Amazon Athena is a serverless, “interactive query service that makes it easy to analyze data in Amazon S3 using standard SQL.” It is also known as the Amazon cloud infrastructure’s fast-growing service, widely used for ad-hoc querying of structured and semi-structured data.
What is possibly not as widely known is that, on 13 November 2020, Amazon posted a press release stating that the original Athena service had been upgraded to Athena 2.
Additionally, Upsolver, a cloud-native data engineering service, with their unique Athena integration is an official Amazon Athena partner. It is essential to note that Upsolver is the only Amazon Athena Partner.
Thus, the question that begs is, what does this partnership, plus the Athena engine 2 upgrade bring to the table for existing and new Amazon data lake and Athena clients?
By way of answering this question, let’s consider the following points.
Athena Engine 2 Upgrade: What, Why, and How?
As described at the outset of this discussion, Amazon Athena is a serverless interactive query service providing users with the ability to analyze data using standard SQL. There are a few additional benefits to using Athena.
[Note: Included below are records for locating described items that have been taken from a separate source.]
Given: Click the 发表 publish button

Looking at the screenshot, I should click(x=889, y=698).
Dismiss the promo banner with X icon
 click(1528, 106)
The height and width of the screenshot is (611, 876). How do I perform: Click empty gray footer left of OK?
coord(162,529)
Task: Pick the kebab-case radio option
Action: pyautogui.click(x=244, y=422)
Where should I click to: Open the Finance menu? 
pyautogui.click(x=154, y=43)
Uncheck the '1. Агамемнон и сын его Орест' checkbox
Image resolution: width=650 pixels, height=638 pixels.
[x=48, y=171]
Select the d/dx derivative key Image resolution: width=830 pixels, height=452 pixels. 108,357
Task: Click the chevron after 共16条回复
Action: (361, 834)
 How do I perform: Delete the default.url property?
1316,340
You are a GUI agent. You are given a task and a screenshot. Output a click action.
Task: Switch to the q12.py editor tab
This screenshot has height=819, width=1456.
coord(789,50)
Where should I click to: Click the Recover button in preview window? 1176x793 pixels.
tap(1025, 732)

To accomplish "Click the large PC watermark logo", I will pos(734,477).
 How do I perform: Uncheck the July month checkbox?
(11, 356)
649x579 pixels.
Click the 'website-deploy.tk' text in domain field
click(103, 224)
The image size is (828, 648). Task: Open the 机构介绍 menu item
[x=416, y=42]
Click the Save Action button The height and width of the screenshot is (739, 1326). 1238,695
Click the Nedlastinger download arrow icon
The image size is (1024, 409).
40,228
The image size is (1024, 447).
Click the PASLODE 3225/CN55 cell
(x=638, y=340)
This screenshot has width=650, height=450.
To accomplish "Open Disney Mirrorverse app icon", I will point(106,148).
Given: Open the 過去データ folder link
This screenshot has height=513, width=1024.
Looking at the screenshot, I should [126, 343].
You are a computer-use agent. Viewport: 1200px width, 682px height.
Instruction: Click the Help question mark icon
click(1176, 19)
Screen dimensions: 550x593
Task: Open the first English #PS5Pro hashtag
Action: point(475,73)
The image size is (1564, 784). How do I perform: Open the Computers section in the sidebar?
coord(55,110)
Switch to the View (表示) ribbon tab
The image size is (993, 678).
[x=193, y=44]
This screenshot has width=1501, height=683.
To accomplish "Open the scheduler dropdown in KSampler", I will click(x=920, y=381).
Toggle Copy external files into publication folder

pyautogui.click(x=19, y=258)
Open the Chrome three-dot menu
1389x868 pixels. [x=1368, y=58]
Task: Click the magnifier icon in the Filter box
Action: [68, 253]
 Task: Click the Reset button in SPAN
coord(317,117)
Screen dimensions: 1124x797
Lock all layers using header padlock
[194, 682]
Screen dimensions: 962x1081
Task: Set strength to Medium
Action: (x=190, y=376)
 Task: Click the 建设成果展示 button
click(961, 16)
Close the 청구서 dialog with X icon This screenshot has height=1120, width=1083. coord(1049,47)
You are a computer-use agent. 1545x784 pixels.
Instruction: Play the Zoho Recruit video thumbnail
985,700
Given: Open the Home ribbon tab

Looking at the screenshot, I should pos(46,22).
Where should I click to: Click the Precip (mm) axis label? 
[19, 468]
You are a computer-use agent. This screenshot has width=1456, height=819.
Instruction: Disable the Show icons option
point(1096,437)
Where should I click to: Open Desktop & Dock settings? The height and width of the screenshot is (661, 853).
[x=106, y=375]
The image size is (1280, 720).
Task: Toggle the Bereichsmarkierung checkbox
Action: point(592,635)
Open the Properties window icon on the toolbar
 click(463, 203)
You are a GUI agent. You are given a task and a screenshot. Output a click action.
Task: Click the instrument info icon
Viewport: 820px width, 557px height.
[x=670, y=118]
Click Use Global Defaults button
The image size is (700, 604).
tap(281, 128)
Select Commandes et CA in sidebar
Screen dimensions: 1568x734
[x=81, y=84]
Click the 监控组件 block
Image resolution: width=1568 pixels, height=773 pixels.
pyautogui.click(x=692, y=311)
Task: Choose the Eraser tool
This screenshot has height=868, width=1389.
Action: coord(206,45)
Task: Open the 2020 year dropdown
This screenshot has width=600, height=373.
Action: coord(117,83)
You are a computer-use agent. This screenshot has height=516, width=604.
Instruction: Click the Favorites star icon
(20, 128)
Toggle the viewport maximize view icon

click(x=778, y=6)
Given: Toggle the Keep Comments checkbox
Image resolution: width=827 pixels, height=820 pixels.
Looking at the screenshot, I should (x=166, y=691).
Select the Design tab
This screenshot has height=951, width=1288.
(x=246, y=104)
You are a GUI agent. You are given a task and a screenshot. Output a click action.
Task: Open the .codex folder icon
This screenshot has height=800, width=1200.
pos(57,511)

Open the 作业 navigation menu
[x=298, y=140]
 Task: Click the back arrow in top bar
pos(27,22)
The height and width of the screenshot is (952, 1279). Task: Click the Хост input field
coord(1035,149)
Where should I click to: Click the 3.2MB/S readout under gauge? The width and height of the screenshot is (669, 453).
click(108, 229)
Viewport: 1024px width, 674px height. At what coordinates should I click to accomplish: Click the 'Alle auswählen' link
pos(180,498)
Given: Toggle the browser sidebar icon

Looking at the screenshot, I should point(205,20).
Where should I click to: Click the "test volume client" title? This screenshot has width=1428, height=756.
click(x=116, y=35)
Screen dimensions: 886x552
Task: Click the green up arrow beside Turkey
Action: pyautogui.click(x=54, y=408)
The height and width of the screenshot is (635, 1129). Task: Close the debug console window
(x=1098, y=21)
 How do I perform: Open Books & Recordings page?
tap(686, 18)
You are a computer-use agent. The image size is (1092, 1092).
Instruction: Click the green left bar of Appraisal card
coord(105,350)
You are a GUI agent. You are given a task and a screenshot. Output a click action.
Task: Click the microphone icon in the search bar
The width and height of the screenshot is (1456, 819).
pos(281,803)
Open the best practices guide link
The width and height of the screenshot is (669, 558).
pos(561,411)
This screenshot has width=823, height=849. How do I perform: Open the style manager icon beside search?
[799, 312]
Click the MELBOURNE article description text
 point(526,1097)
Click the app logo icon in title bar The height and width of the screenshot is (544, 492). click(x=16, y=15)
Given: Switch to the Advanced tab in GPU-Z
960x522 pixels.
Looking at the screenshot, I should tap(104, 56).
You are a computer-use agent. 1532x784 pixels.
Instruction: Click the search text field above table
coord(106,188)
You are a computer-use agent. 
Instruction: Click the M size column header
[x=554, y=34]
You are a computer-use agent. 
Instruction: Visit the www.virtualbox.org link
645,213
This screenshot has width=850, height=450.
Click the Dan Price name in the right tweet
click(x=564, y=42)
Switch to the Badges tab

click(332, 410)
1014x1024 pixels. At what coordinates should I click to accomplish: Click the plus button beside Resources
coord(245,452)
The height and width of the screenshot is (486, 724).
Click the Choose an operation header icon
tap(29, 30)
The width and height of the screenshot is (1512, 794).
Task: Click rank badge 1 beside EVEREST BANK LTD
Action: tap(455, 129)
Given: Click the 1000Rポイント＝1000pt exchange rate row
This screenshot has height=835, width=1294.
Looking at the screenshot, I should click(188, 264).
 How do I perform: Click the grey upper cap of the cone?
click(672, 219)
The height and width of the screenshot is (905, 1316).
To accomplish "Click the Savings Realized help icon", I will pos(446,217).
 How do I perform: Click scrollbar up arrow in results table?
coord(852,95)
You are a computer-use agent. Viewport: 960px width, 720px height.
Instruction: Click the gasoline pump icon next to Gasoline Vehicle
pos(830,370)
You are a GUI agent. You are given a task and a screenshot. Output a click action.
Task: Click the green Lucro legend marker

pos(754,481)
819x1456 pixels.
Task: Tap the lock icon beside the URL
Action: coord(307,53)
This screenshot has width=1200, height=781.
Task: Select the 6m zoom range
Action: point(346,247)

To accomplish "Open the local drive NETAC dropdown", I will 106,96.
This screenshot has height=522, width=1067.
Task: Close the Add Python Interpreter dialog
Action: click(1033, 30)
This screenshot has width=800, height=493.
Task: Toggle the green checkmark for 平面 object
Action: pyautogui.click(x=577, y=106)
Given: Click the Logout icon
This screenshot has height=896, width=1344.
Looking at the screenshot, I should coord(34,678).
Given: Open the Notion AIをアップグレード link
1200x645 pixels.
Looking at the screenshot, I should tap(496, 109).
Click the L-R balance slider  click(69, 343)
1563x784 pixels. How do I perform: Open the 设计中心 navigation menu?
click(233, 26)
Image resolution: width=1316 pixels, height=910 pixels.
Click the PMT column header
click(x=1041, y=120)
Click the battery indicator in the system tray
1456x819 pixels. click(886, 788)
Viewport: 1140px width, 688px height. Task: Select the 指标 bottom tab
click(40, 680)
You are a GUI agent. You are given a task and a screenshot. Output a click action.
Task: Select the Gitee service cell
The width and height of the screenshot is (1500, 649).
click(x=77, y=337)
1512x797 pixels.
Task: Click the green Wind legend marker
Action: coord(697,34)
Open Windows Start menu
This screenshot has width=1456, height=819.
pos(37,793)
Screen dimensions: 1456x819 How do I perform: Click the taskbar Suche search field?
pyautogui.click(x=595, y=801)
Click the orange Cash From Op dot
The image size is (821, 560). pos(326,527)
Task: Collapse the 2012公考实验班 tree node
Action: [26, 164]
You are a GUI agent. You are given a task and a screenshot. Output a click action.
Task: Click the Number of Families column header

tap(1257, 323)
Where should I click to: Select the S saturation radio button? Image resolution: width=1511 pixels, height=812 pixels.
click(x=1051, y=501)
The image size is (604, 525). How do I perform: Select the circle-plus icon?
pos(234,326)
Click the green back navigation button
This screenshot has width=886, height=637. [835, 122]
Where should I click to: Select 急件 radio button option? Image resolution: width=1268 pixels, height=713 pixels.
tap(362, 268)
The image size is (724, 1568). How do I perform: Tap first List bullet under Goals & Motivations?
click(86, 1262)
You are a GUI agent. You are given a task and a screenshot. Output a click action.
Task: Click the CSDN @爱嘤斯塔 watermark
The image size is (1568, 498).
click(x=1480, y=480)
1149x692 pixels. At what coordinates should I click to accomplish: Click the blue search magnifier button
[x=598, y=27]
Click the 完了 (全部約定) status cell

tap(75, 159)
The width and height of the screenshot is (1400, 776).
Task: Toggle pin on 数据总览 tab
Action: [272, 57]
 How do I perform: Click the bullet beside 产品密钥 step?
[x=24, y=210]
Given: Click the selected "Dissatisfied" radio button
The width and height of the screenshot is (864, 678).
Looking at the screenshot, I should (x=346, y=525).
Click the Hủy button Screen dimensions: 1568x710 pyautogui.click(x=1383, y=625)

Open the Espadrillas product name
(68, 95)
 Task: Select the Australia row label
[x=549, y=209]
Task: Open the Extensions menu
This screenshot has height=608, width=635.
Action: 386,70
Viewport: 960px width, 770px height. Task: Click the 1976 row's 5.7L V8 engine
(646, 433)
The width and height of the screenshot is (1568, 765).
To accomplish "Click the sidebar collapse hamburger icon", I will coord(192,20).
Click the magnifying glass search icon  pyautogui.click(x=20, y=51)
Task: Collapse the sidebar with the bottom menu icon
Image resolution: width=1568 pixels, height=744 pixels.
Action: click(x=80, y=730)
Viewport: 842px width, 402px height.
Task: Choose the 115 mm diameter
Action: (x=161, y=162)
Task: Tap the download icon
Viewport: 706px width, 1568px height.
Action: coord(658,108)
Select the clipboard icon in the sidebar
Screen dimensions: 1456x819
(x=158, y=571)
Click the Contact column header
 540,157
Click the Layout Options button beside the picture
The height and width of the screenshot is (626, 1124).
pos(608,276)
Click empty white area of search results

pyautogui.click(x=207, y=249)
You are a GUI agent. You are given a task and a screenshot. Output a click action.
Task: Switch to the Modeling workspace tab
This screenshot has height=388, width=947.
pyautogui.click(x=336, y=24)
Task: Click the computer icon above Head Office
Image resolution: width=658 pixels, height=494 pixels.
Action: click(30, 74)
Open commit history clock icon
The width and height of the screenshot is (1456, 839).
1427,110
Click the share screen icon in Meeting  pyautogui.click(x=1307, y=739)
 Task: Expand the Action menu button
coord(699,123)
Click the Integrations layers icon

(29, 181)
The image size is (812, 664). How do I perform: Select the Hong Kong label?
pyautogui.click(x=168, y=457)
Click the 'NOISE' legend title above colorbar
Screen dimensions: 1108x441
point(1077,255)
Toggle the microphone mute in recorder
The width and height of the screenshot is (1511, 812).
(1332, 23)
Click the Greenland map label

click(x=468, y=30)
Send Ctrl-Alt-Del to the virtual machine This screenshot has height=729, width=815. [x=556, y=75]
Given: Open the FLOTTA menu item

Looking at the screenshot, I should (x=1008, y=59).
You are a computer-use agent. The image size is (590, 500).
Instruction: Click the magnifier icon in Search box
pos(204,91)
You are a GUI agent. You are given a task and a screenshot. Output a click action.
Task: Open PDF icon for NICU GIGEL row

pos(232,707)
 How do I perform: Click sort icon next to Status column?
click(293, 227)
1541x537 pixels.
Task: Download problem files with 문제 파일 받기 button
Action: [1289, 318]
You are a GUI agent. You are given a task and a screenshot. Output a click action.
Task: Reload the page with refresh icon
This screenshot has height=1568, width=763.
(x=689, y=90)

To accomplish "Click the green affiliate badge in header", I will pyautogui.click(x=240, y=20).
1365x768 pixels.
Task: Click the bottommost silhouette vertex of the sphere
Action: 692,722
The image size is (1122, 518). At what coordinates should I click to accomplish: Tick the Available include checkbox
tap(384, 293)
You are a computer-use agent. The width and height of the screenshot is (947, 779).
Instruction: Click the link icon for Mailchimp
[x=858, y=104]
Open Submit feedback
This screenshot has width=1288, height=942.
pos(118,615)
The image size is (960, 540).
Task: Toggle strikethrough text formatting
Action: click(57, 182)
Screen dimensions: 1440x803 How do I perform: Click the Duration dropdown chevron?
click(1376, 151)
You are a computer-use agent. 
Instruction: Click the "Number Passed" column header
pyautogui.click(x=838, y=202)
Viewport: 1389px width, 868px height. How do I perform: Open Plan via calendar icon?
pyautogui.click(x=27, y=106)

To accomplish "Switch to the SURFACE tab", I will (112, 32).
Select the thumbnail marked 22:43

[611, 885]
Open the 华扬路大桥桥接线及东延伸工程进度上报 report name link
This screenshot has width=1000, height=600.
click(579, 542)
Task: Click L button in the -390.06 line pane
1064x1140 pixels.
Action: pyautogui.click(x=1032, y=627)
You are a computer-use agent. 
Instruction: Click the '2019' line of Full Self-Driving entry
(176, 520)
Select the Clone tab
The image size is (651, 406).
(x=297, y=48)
- Because it is serverless, there is no server infrastructure to manage, saving time and money. It decouples compute from storage.
- You only pay for the queries you run. There is no monthly subscription fee.
- It is straightforward to use.
- It is not necessary to perform complex ETL operations to prepare the data in the S3 data lake.
- Point the Athena engine to the S3 data lake, define the schema, and create and run standard SQL scripts to query this structured or semi-structured data.
- And it makes it easy for analysts or engineers with SQL skills to efficiently and quickly query large datasets.
- Finally, Athena is scalable.
The Athena engine 2 upgrade includes several performance enhancements in the JOIN, ORDER BY, and AGGREGATE operation. Secondly, this upgrade includes the following new features and other features not highlighted in this article, like the support for reading nested schema to reduce costs.
1. The Federated Query
The federated query is a feature that data analysts, engineers, and data scientists can use to execute queries across a wide variety of data sources, including relational, non-relational, object, and custom data sources.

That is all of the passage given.